:: RECORDS TO PROCESS ::
<<<<

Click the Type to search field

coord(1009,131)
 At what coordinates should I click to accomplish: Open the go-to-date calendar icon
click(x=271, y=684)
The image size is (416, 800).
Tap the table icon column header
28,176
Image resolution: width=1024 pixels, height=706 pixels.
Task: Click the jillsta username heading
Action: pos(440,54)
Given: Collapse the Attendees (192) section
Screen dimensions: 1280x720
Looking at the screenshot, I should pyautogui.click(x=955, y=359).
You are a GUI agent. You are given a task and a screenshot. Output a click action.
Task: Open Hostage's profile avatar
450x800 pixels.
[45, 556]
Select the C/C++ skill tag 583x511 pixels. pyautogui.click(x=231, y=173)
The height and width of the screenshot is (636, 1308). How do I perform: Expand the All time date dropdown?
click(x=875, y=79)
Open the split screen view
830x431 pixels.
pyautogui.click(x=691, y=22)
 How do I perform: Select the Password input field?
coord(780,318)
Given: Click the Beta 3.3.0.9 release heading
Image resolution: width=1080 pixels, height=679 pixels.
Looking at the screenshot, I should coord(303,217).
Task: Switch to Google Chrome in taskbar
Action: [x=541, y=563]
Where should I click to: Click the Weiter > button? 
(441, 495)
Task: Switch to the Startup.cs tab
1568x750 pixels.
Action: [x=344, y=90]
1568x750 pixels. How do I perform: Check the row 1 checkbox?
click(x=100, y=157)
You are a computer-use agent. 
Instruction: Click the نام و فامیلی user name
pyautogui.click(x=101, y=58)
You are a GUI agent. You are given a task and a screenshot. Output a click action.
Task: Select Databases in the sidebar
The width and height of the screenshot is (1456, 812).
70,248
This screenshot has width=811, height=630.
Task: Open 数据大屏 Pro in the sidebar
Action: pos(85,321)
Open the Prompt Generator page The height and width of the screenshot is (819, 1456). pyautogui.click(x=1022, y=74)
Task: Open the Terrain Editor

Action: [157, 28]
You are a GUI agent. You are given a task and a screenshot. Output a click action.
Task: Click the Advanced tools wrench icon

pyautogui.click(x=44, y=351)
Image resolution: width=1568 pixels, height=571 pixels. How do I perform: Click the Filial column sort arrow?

>>>>

:: TASK PROMPT ::
Your task is to reproduce all of the records exactly.

:: EXERCISE SOLUTION ::
Click the Type to search field

coord(1009,131)
 At what coordinates should I click to accomplish: Open the go-to-date calendar icon
click(x=271, y=684)
The image size is (416, 800).
Tap the table icon column header
28,176
Image resolution: width=1024 pixels, height=706 pixels.
Task: Click the jillsta username heading
Action: pos(440,54)
Given: Collapse the Attendees (192) section
Screen dimensions: 1280x720
Looking at the screenshot, I should pyautogui.click(x=955, y=359).
You are a GUI agent. You are given a task and a screenshot. Output a click action.
Task: Open Hostage's profile avatar
450x800 pixels.
[45, 556]
Select the C/C++ skill tag 583x511 pixels. pyautogui.click(x=231, y=173)
The height and width of the screenshot is (636, 1308). How do I perform: Expand the All time date dropdown?
click(x=875, y=79)
Open the split screen view
830x431 pixels.
pyautogui.click(x=691, y=22)
 How do I perform: Select the Password input field?
coord(780,318)
Given: Click the Beta 3.3.0.9 release heading
Image resolution: width=1080 pixels, height=679 pixels.
Looking at the screenshot, I should coord(303,217).
Task: Switch to Google Chrome in taskbar
Action: [x=541, y=563]
Where should I click to: Click the Weiter > button? 
(441, 495)
Task: Switch to the Startup.cs tab
1568x750 pixels.
Action: [x=344, y=90]
1568x750 pixels. How do I perform: Check the row 1 checkbox?
click(x=100, y=157)
You are a computer-use agent. 
Instruction: Click the نام و فامیلی user name
pyautogui.click(x=101, y=58)
You are a GUI agent. You are given a task and a screenshot. Output a click action.
Task: Select Databases in the sidebar
The width and height of the screenshot is (1456, 812).
70,248
This screenshot has width=811, height=630.
Task: Open 数据大屏 Pro in the sidebar
Action: pos(85,321)
Open the Prompt Generator page The height and width of the screenshot is (819, 1456). pyautogui.click(x=1022, y=74)
Task: Open the Terrain Editor

Action: [157, 28]
You are a GUI agent. You are given a task and a screenshot. Output a click action.
Task: Click the Advanced tools wrench icon

pyautogui.click(x=44, y=351)
Image resolution: width=1568 pixels, height=571 pixels. How do I perform: Click the Filial column sort arrow?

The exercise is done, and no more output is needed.